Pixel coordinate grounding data
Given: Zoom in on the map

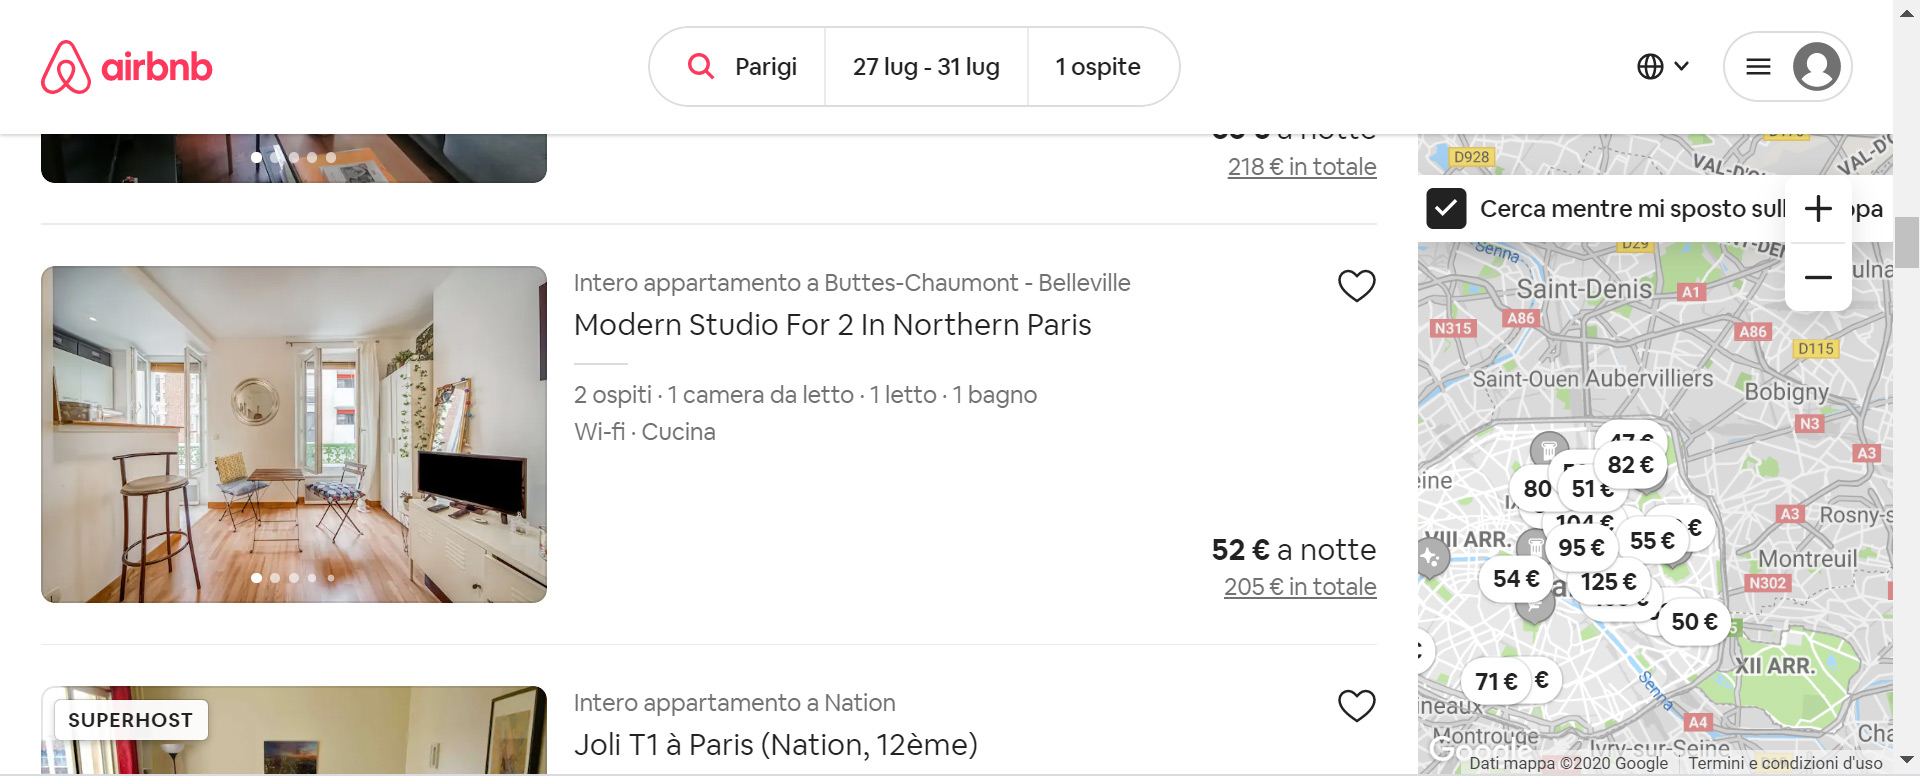Looking at the screenshot, I should point(1818,209).
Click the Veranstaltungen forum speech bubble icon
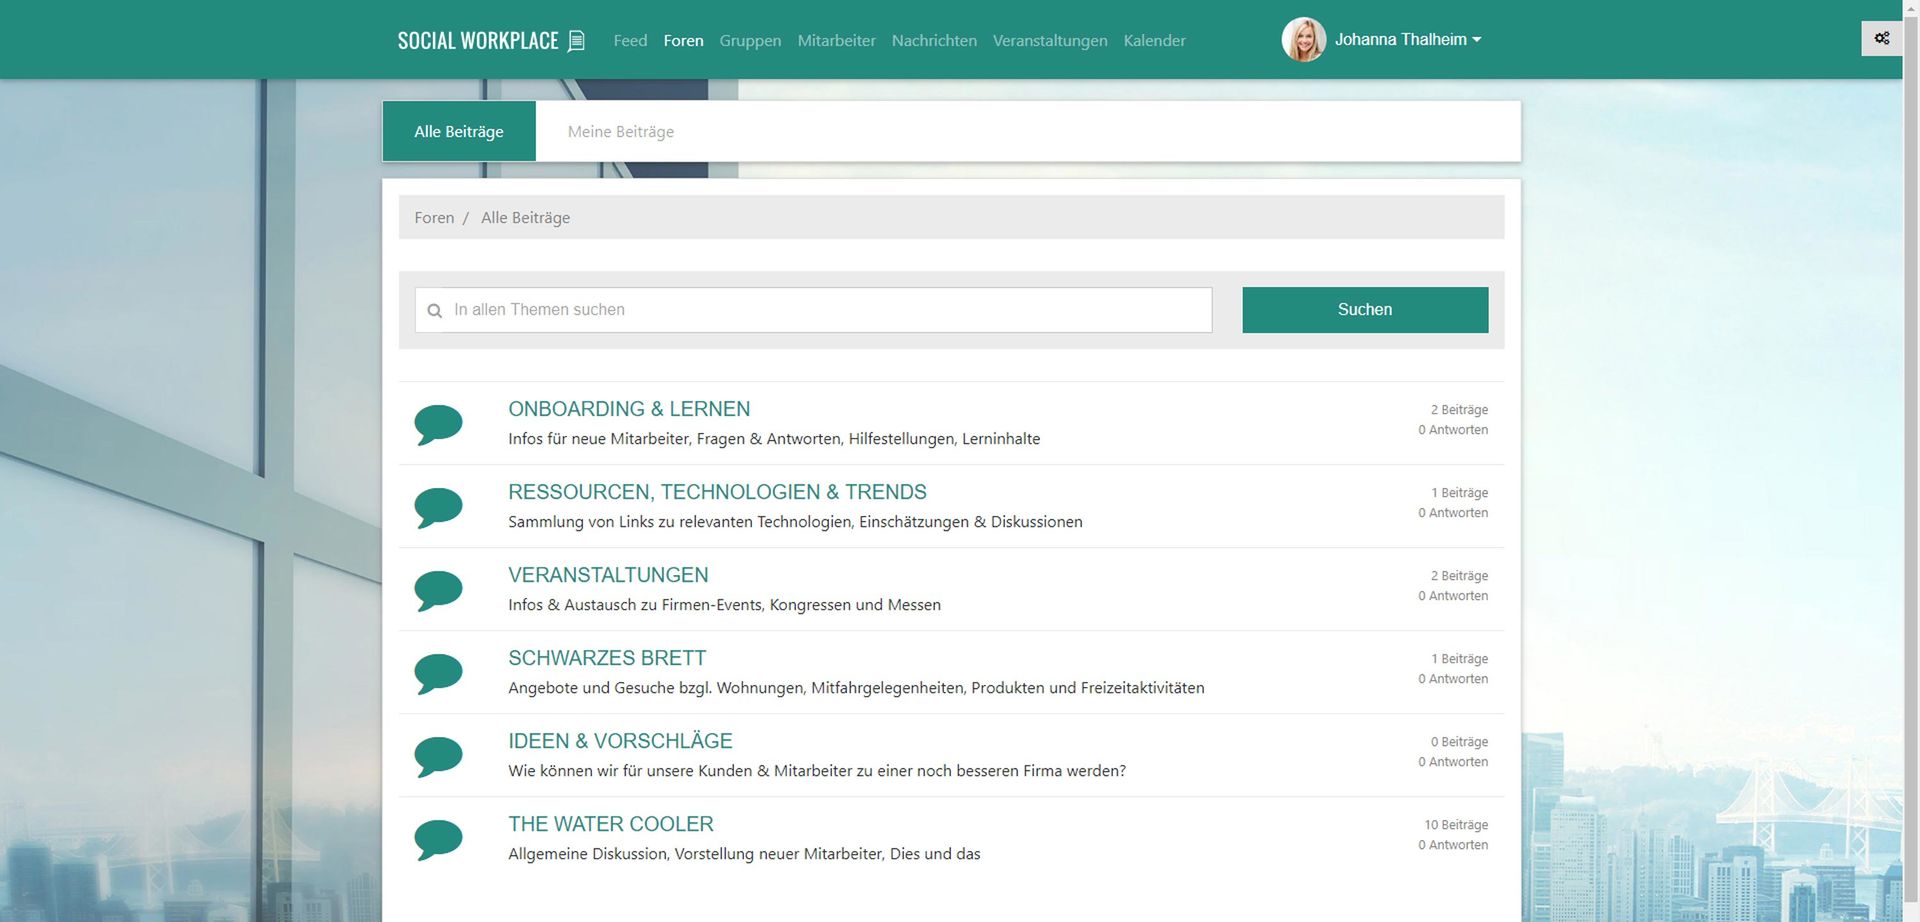This screenshot has height=922, width=1920. click(x=438, y=589)
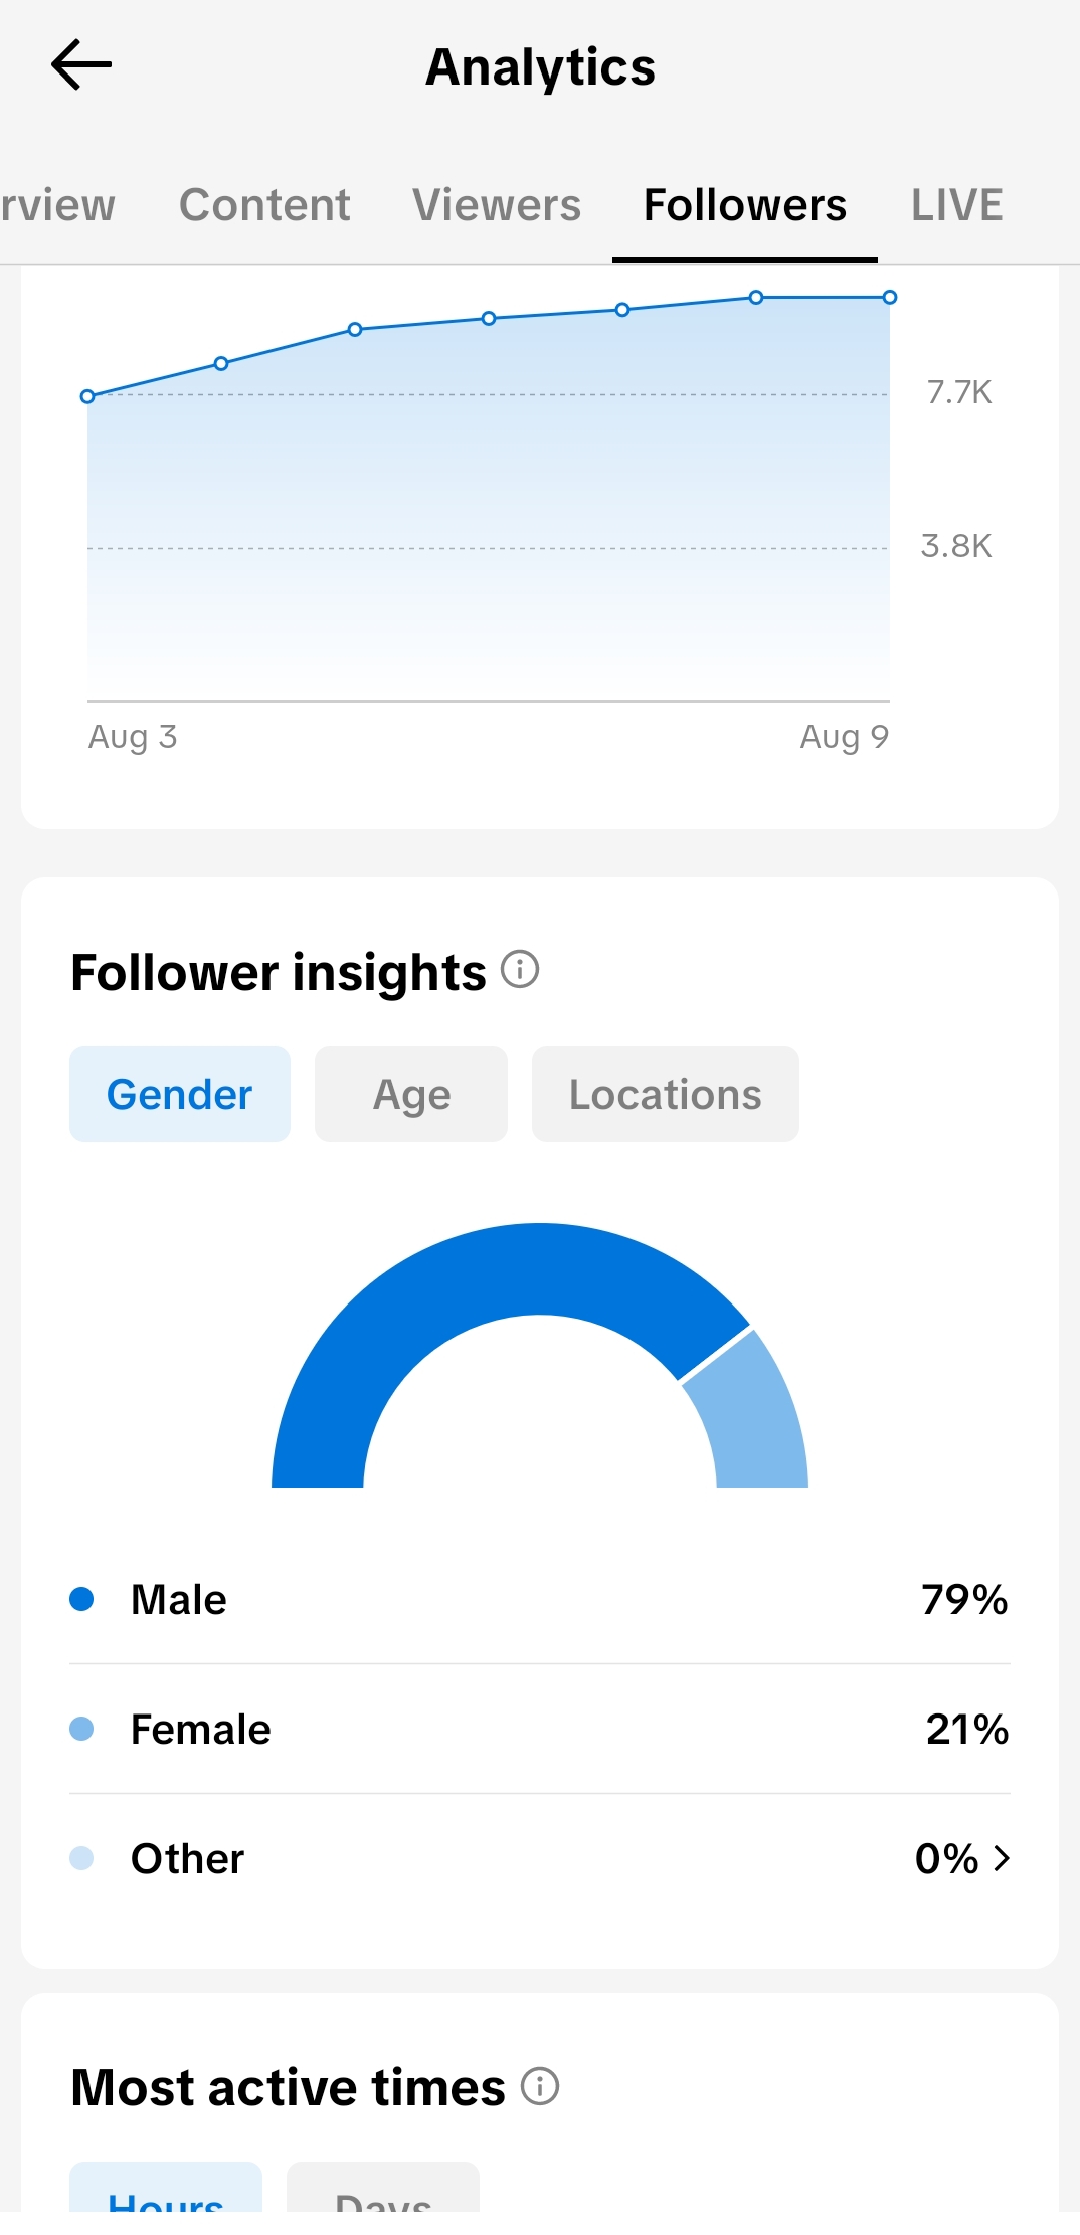Switch to the Viewers tab
Viewport: 1080px width, 2235px height.
(x=497, y=205)
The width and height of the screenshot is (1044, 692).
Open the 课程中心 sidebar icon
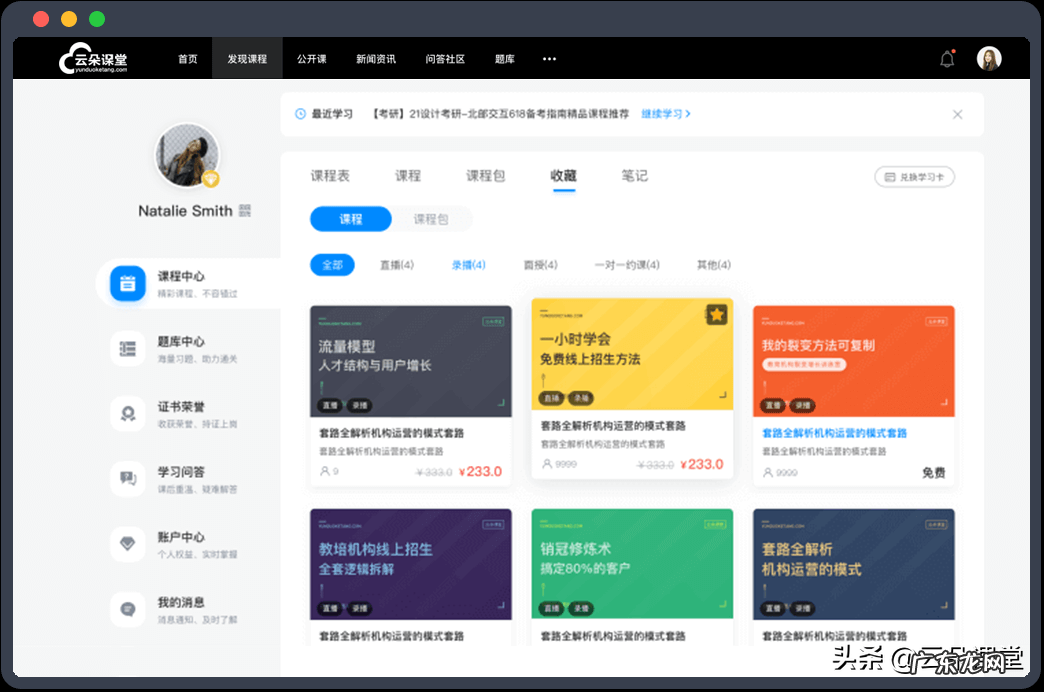pos(127,283)
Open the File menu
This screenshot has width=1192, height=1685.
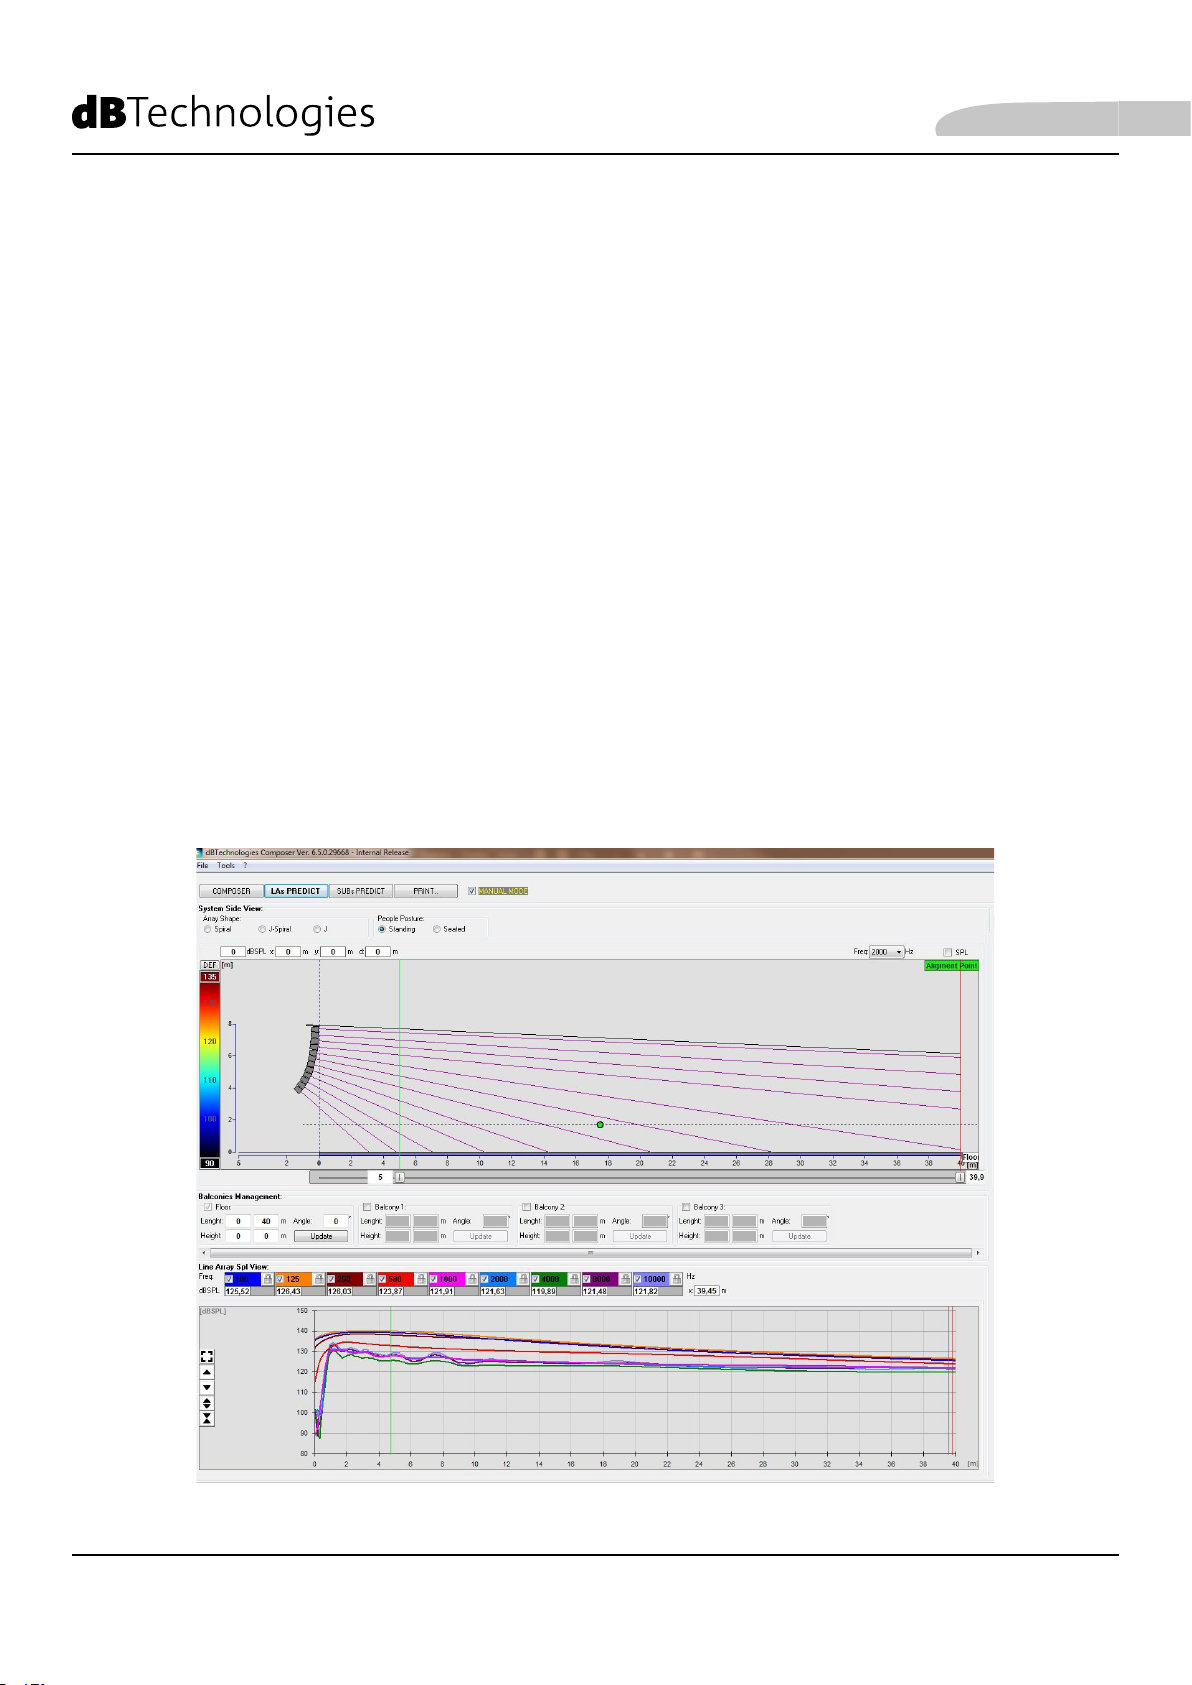pos(202,866)
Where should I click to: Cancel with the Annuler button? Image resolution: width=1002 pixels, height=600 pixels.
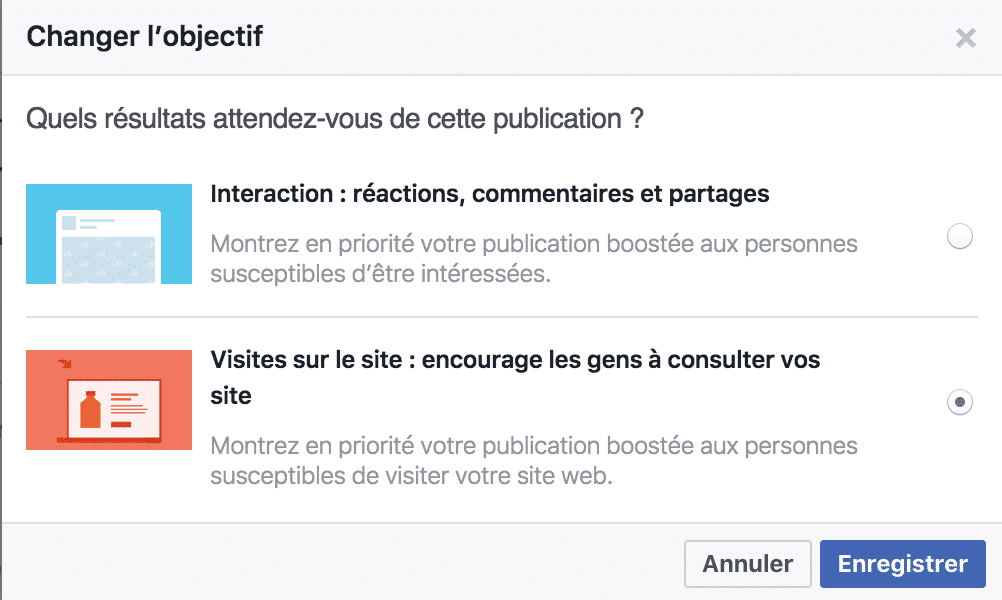[x=748, y=564]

- [Try it] Reproduce exactly the lines above from the one with "Where should I" through the last line of the data, keeping both ends and dropping the pictures.

- [Result below]
Where should I click to: Cancel with the Annuler button? Image resolution: width=1002 pixels, height=600 pixels.
[x=748, y=564]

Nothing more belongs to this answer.